Islamic views on gambling

In Islam, Maisir (ميسر or قمار qimâr) refers to gambling. Maisir is totally prohibited by Islamic law (Sharia) on the grounds that:the agreement between participants is based on immoral inducement provided by entirely wishful hopes in the participants' minds that they will gain by mere chance, with no consideration for the possibility of loss.

==Etymology==
Both qimar and maisir refer to games of chance, but qimar is a kind—or subset—of maisir.

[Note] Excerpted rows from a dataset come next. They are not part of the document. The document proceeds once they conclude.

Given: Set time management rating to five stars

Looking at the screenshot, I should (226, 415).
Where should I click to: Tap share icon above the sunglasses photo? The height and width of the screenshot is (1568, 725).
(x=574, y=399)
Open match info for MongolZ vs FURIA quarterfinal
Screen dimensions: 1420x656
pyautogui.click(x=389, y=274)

Author Muhammad Ayub defines maisir as:...wishing something valuable with ease and without paying an equivalent compensation for it or without working for it, or without undertaking any liability against it by way of a game of chance,Another source—Faleel Jamaldeen—defines it as "the acquisition of wealth by chance (not by effort)". Ayub defines qimar as:also mean[ing] receipt of money, benefit or usufruct at the cost of others, having entitlement to that money or benefit by resorting to chance;Jamaldeen also refers to maisir as: "any game of chance".

==In scripture==
It is stated in the Quran that games of chance which include money, including maisir, are a "grave sin" and "abominations of Satan's handiwork". It is also mentioned in the Hadith.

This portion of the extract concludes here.